É preciso dizer que apesar de ser um livro sobre ciência, para amantes de ciência, no final fica-se com um trago bastante amargo. A ciência é fundamental para o nosso desenvolvimento, mas tendo em conta a complexidade de que o humano é feito, a ciência só não chega. Russell admite a incapacidade da ciência para nos ajudar a compreender completamente a realidade humana. Por outro lado, a ciência é uma força motriz orientada à conquista do futuro, procurando formas de conseguir sempre mais, alegadamente otimizando para o melhor, mas isso facilmente nos pode conduzir a estados governados em modos totalitaristas. Diz Russell no capítulo final:
"The impulse towards scientific construction is admirable when it does not thwart any of the major impulses that give value to human life (...) There is, I think, a real danger lest the world should become subject to a tyranny of this sort (...) The love of knowledge to which the growth of science is due is itself the product of a twofold impulse. We may seek knowledge of an object because we love the object or because we wish to have power over it. The former impulse leads to the kind of knowledge that is contemplative, the latter to the kind that is practical. In the development of science the power impulse has increasingly prevailed over the love impulse. The power impulse is embodied in industrialism and in governmental technique."

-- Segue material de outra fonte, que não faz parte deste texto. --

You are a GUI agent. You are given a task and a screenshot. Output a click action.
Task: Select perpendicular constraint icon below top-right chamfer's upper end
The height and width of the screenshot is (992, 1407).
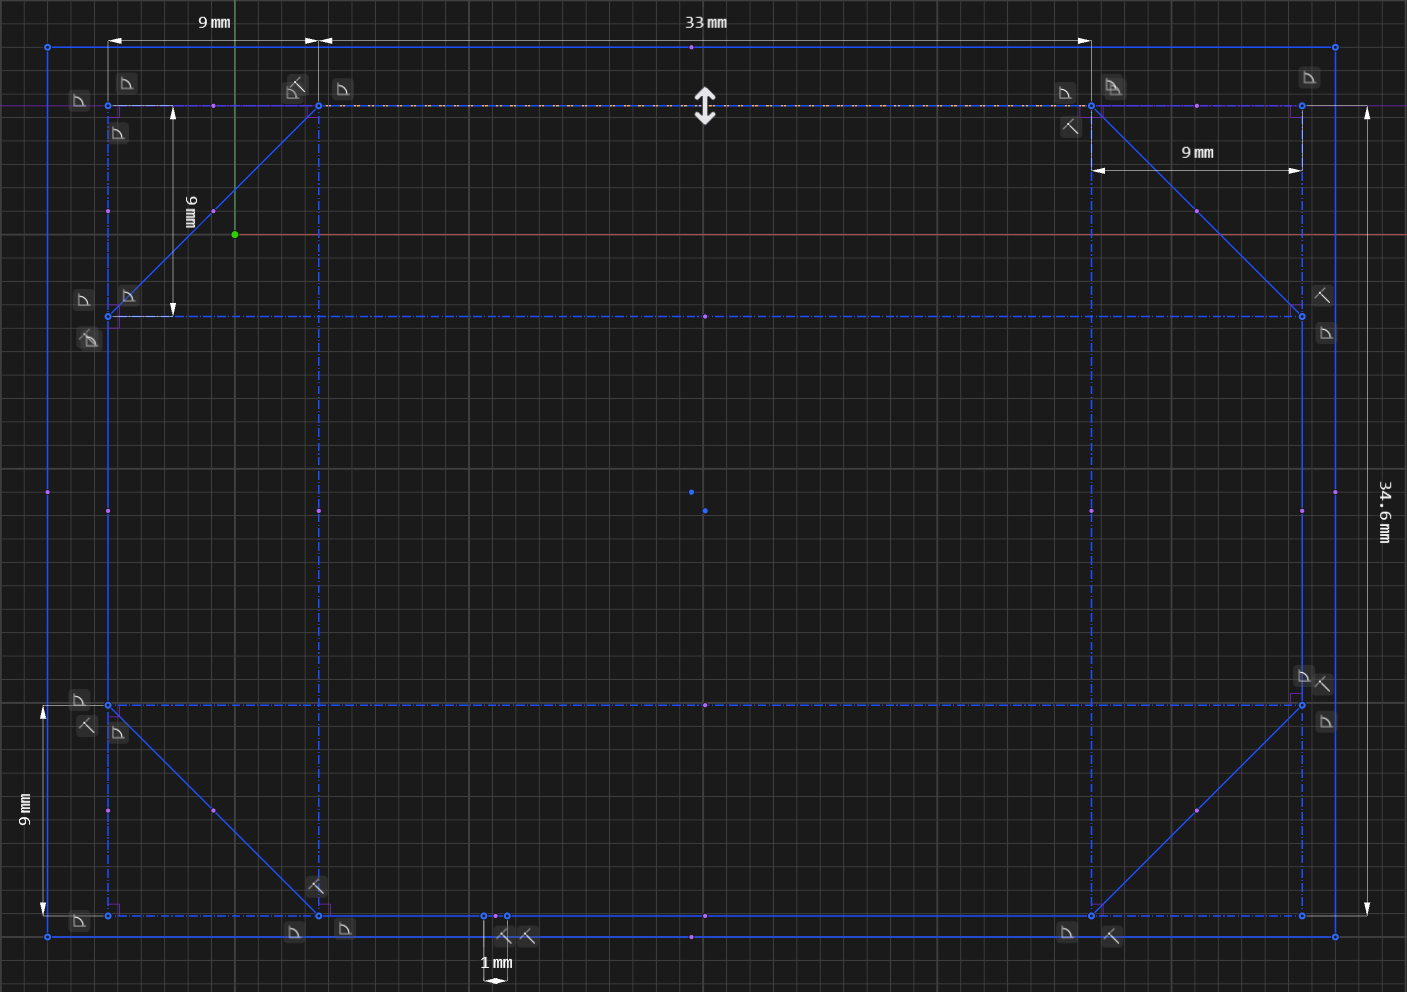pos(1071,127)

É no entanto muito interessante ver como apesar deste aviso enorme de Russell, o prefaciador assim como várias análise críticas tanto ao livro como algumas caricaturas políticas que se vão fazendo contra o populismo, tendam a olhar para a ciência como neutral e a solução-mãe para todos os problemas sociais.

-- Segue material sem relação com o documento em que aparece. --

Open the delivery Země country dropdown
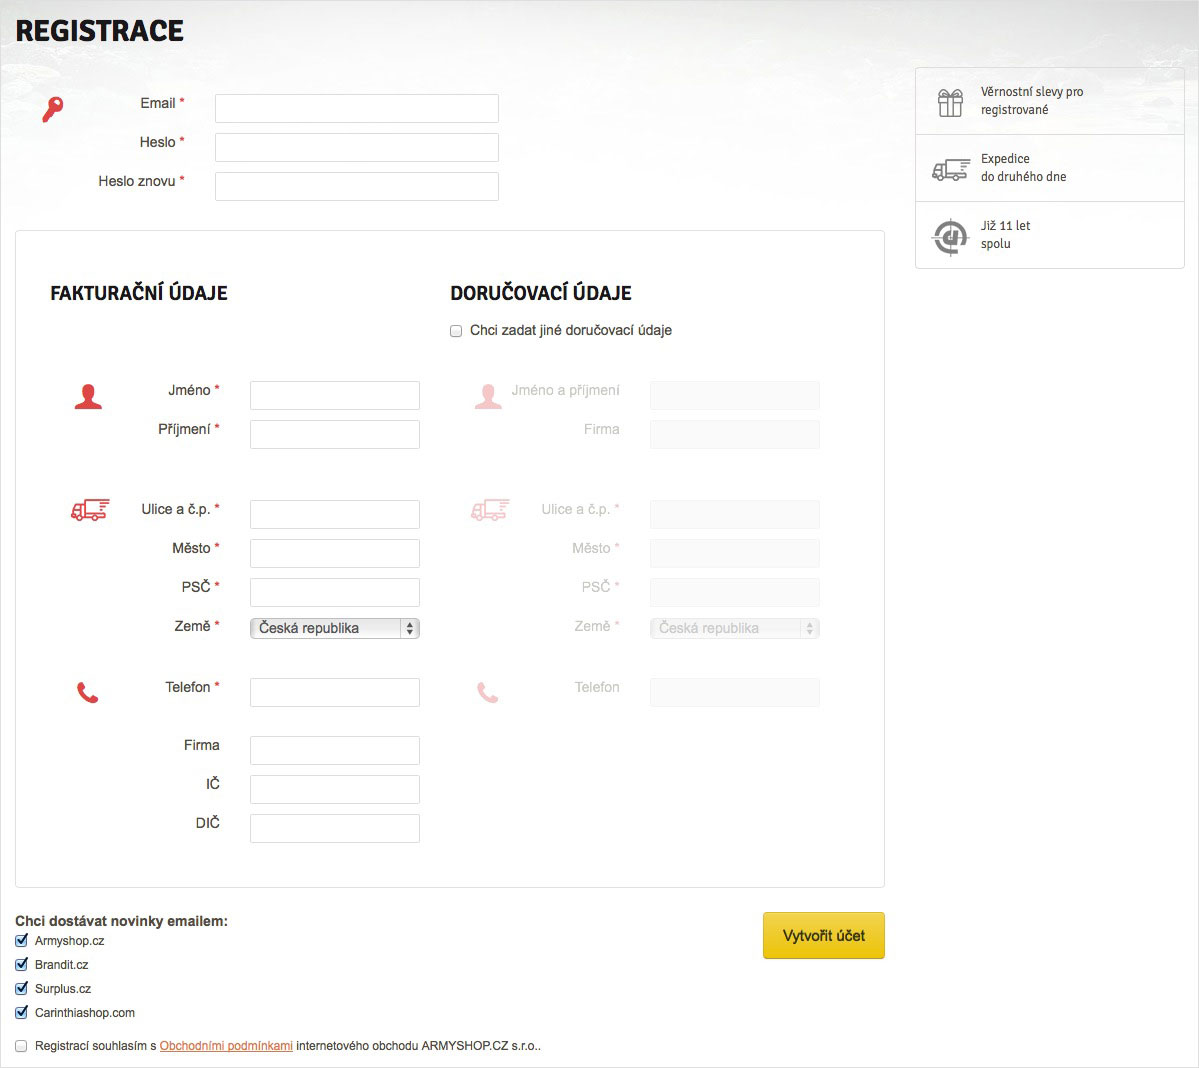Screen dimensions: 1199x1068 tap(735, 628)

Por outro lado, não deixa de ser profundamente estimulante ver como Russell cataloga a diferença entre o conhecimento fundamental e o aplicado, nomeadamente sobre os seus impactos. Porque se a Universidade tem sido apresentada como o lugar do "amor ao conhecimento", na verdade todas as pressões a que está sujeita querem dela apenas o Poder que a Ciência lhes pode garantir.